Outrage as Cork Airport Runway On-Time and On-Budget

Dublin's civil service mandarins are seething after Cork International Airport reopened following a two-month closure to jazz up the runway. Only in Republic of Ireland would it be a big news story that a major infrastructure project of national importance was delivered on time and on budget. 

And let’s be honest, using the term ‘national importance’ is just us Corkonians being our usual humble selves here as we look out over the city from the People’s Republic command and control centre. The world is full of people who want to come to Cork by air so we should really concede that this €10 million job was of crucial international importance. 

Sinn Féin’s spokesperson on transport even came to Cork to meet airport officials to see if the whole ‘on time and on budget’ scene was some kind of wind up. Deep down he must have been expecting to arrive and see a load of lads in high vis standing around a pothole on the runway having a chat about the county finals.

He’d be well used to meeting the boss who would step forward to greet him with a shaking head, the “mechanic’s whistle” and that you’re-going-to-hate-what-I-have-to-tell-you face you get, like when your car goes in for a ‘99 euro service’ at a main dealer and you end up having to go to the bank for a small loan to get the gasket tidgey mac wotsit completely fandangoed. And the chancers didn’t even phone you to get the ‘ok’ to do the work either!

On his way south he must have been thinking about all the projects he has visited before that have been riddled with controversial multi-million euro overruns of tax payers money and how something similar might play out in Cork when he got here…..

“Well…eh….see, we found a grave full of bones and a few old swords under the runway, feen, s’gonna be another six months before we can even get some archaeologist fella with glasses from UCC up here to quote for sorting it out…and I’m not going to lie to ya, it’s going to cost you big time.”
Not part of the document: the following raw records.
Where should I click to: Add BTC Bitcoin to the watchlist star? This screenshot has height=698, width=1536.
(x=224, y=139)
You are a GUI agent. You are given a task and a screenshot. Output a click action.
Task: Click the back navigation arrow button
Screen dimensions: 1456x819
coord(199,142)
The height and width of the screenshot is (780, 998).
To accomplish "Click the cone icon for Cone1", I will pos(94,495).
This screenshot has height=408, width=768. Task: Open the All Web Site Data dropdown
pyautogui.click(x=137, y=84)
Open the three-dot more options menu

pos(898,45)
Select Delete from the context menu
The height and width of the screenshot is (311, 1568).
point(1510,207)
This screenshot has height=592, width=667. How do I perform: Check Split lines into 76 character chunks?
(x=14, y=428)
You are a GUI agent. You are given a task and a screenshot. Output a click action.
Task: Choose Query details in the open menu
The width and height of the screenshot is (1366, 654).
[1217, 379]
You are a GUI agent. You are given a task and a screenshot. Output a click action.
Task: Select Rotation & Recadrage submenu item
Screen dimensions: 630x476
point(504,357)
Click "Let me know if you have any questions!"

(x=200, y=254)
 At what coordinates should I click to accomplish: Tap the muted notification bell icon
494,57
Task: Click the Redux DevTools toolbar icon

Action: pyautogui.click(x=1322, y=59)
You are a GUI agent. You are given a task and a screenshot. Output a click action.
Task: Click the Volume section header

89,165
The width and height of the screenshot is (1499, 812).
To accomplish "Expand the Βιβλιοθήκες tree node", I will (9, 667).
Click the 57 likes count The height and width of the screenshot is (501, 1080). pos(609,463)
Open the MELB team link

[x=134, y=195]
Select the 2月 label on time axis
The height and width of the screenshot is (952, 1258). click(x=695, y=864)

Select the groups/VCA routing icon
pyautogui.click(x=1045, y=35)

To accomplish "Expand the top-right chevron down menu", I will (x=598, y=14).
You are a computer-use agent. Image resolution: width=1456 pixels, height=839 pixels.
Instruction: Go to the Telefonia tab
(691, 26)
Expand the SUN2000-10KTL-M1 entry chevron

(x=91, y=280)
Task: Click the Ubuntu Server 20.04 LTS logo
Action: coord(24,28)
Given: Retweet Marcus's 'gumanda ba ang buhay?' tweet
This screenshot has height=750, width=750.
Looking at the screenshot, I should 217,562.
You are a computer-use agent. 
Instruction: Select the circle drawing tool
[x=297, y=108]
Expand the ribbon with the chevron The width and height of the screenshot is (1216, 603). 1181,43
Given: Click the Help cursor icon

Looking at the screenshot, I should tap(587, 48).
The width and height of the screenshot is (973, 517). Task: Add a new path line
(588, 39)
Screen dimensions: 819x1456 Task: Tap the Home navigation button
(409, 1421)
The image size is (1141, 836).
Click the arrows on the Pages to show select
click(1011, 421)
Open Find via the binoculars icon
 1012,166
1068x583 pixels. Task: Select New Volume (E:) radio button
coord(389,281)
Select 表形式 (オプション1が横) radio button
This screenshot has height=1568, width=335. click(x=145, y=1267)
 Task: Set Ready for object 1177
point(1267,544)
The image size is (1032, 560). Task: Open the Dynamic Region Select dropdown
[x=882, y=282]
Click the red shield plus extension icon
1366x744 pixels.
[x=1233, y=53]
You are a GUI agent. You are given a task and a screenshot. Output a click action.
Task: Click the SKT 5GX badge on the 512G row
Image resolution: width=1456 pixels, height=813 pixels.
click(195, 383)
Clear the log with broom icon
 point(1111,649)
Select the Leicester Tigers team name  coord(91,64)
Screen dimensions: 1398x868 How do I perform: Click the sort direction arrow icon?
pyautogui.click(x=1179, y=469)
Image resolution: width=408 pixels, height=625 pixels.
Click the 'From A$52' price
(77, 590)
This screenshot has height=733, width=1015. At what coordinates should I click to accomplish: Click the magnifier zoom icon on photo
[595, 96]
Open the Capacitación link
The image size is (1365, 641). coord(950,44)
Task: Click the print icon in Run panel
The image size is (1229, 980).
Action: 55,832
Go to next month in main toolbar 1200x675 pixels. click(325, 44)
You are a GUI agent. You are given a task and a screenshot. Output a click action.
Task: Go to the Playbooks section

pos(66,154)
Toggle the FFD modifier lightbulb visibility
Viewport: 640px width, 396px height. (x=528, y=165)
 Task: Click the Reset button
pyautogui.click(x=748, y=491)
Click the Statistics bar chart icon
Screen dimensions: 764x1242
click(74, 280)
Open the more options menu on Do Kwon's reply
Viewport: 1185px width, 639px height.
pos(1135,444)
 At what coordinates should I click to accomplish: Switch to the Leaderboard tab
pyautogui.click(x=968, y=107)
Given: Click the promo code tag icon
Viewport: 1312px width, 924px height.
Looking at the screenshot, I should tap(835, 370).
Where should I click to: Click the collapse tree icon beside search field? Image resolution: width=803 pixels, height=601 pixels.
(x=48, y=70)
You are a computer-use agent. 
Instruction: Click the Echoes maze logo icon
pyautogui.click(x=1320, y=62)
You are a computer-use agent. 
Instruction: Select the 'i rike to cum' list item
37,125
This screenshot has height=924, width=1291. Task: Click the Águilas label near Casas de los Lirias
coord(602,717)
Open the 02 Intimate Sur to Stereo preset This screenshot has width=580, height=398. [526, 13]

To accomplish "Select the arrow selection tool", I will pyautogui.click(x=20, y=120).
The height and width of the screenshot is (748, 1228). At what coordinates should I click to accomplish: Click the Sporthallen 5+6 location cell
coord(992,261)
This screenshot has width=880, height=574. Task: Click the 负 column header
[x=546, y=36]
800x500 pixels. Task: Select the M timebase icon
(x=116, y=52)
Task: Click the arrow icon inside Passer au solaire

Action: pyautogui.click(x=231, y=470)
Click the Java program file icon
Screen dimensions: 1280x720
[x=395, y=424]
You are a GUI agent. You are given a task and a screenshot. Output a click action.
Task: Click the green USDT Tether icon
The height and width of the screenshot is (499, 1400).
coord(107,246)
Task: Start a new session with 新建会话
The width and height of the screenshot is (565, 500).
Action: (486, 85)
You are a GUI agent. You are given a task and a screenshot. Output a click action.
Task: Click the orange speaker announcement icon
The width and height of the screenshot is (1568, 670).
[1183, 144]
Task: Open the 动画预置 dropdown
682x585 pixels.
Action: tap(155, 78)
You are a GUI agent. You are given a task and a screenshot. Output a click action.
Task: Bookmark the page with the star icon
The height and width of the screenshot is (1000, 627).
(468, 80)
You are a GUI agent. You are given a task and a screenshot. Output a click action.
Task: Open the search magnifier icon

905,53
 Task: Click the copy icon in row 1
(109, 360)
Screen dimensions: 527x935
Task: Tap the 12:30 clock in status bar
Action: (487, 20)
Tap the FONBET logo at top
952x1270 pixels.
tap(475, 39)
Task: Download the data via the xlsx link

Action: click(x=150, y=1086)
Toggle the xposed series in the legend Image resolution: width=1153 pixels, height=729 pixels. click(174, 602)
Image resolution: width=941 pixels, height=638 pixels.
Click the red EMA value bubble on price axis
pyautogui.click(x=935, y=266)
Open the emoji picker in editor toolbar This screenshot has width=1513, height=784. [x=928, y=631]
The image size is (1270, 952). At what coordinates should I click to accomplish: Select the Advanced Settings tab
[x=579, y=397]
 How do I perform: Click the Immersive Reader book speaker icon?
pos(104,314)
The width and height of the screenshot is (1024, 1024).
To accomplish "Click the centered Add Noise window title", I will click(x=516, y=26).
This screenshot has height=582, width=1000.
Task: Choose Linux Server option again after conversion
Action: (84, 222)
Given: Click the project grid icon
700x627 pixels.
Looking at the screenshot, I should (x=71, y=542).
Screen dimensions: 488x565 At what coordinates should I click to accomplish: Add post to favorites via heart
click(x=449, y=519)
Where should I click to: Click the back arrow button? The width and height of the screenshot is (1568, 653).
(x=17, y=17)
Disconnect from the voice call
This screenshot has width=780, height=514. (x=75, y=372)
He must have been really shocked to learn that the tax payer isn’t actually going to get flahed. It’s a good sign a project is being run well when even Sinn Féin can’t find anything wrong with it!
So is this the start of a new chapter where the government’s time and cost estimates for projects are as accurate as Conor Lehane from 80 yards? Don’t hold your breath, but there are signs that the government is finally starting to cop on to itself.

You probably didn’t notice, but two weeks ago a string of big transport projects in Dublin were cancelled. The Dubs were apoplectic – the ones who weren’t monged out on drugs anyway.

The postponed Metro and underground DART projects were going to be “crucial” to the jackeen economy, we were told (about 90% of the ‘Dubconomy’ relies on hoodwinking tourists into paying €450 a night to sleep in a glorified shipping containers, selling rip-off banners and flags outside Croke Park and building data centres to host everyone’s cat videos). 

In fairness though, you could understand their frustration at not having more trains. Let’s say you’re from Tallaght and you want to go and shoot someone on the other side of the city it could take you four or five hours on the bus with the traffic. And there’s no way you could take your horse out that way either – they hate the toll on the M50. As they’d say themselves, yizzers newa trayains wud’a been deadly, yeah?

Too bad lads. Given how much previous Pale projects have overrun, the cost of a metro and underground DART would have been a few trillion by the time they were built and the Dubs would be lucky if their great-grandkids got to see it - from the window of their nursing homes.

If Cork is so good at delivering big projects like this on time and on budget surely Micheál Martin must be now considering making Cork International the country’s premier airport.

Taking a leaf from Ryanair’s book and renaming Dublin airport ‘Mitchelstown North Airfield’ would put manners on the Dubs and the sky high costs, while reinforcing Cork as the country’s premier tourist destination.

The answer to Dublin’s infrastructure projects whose cost estimates keep going up and up and up is plane and simple – bring them down to earth quickly and ground the langers.